Problem to work on:
Answer these from the database tuning tips:
(a) Which option is the default, PUBLICREAD or PRIVATE?
(b) How much more efficient can integer values be than packed decimal values?
(c) How much CPU can using NOT NULL save?

─── Page

PUBLICREAD can improve performance by reducing internal page
locking. Use PRIVATE for special purposes. Note that PRIVATE is
the default; usually, you want to specify something else.
* Choose data types which suit the programming language so as to
avoid data conversions.
* Native language (NLS) users should be aware that indexes and
predicates that use USASCII (n-computer or C on HP-UX; NATIVE-3000
on MPE/iX) columns perform faster than indexes and predicates that
use native language columns. If there is a choice, use USASCII
for index columns in your tables, create indexes on USASCII
columns, and use USASCII columns in your predicates.
* Integer values can be 5 - 15% more efficient than packed decimal
values.
* When adding a column with ALTER TABLE and adding a default value,
every row in the table is immediately updated to add the new
value. This causes all rows to become indirect rows. It may be
better to unload data, drop and recreate the table with the new
column and default, then reload the data.
* If a column is to be used consistently in the WHERE clause, it
should have an index.
* Wherever possible, load data for non-hash tables in sorted order.
This is essential for tables with clustering indexes. If a
multi-column index exists, the order of its columns should be the
same as the order of the columns in the load file. Hash tables
should not be loaded in sorted order.
* Consider combining tables that are constantly joined together. It
is a good idea to revisit normalization issues when actually
creating tables.
* For large tables, place data and indexes on separate disks using
the SQLUtil MOVEFILE command. In general, spread the load of
database and log files over your disks, and keep data and log
files on separate devices. Refer to the section "Load Balancing"
in the "Guidelines on System Administration" chapter for more
information.
Avoiding NULL and Variable Length Data.
* Avoid NULLs and variable length data types (VARCHAR and VARBINARY)
for the following reasons:
* Nulls always require additional CPU to check for null
values. Using NOT NULL can save as much as 5% in CPU
because of the overhead of checking for nulls.

──────
─── Listed entries

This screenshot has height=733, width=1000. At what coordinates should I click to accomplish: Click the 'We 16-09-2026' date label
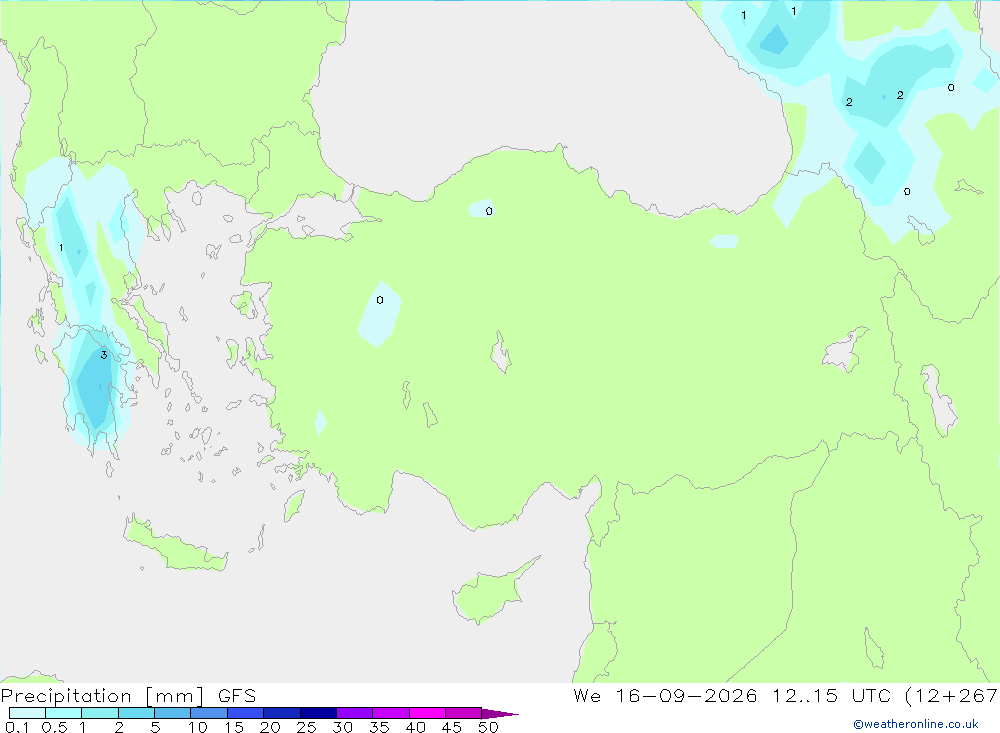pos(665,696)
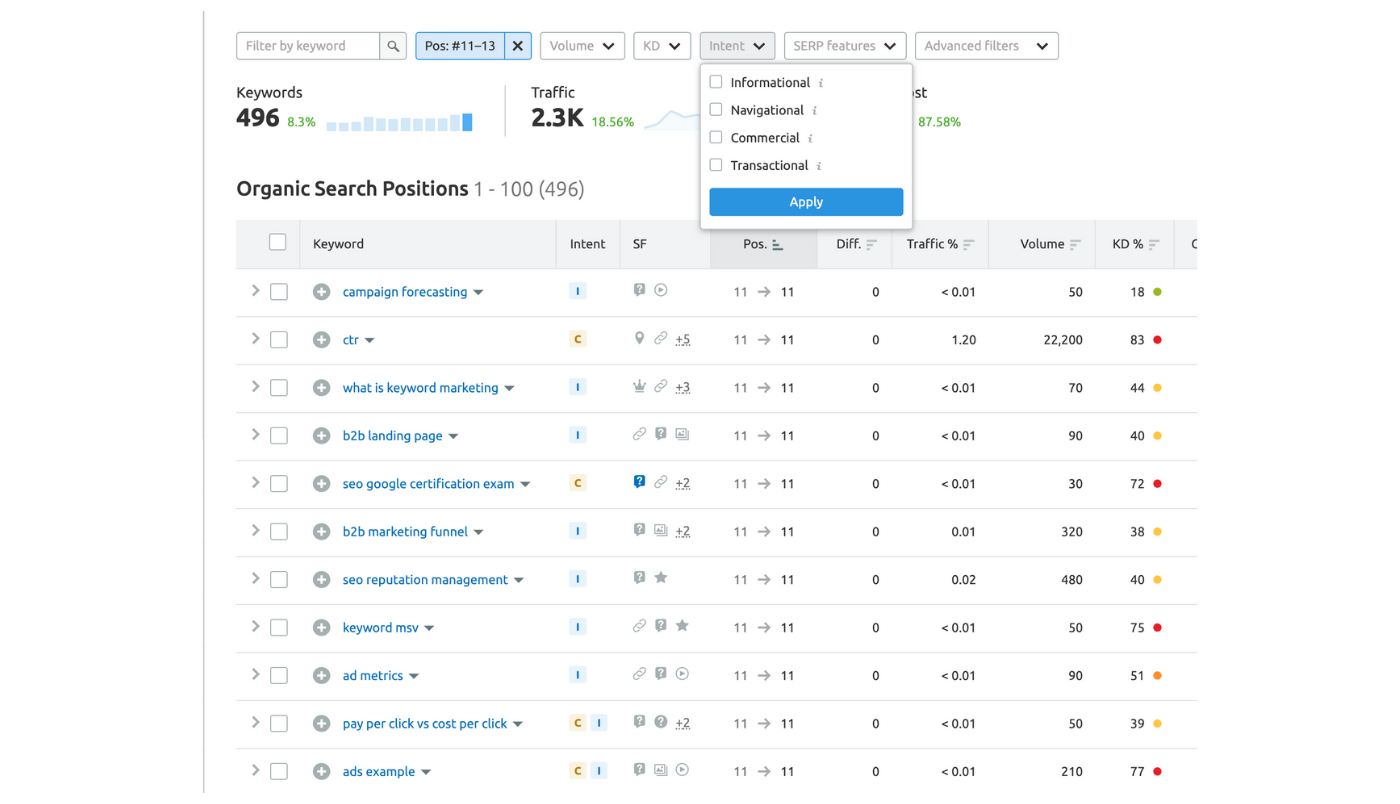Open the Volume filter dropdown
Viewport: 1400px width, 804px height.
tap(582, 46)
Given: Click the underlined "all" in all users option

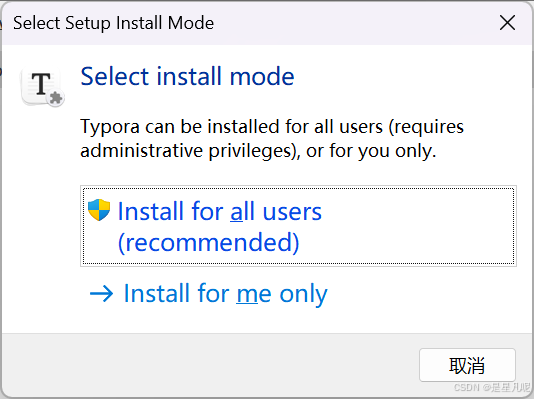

──────

Response to this task:
(a) PRIVATE
(b) 5 - 15%
(c) As much as 5%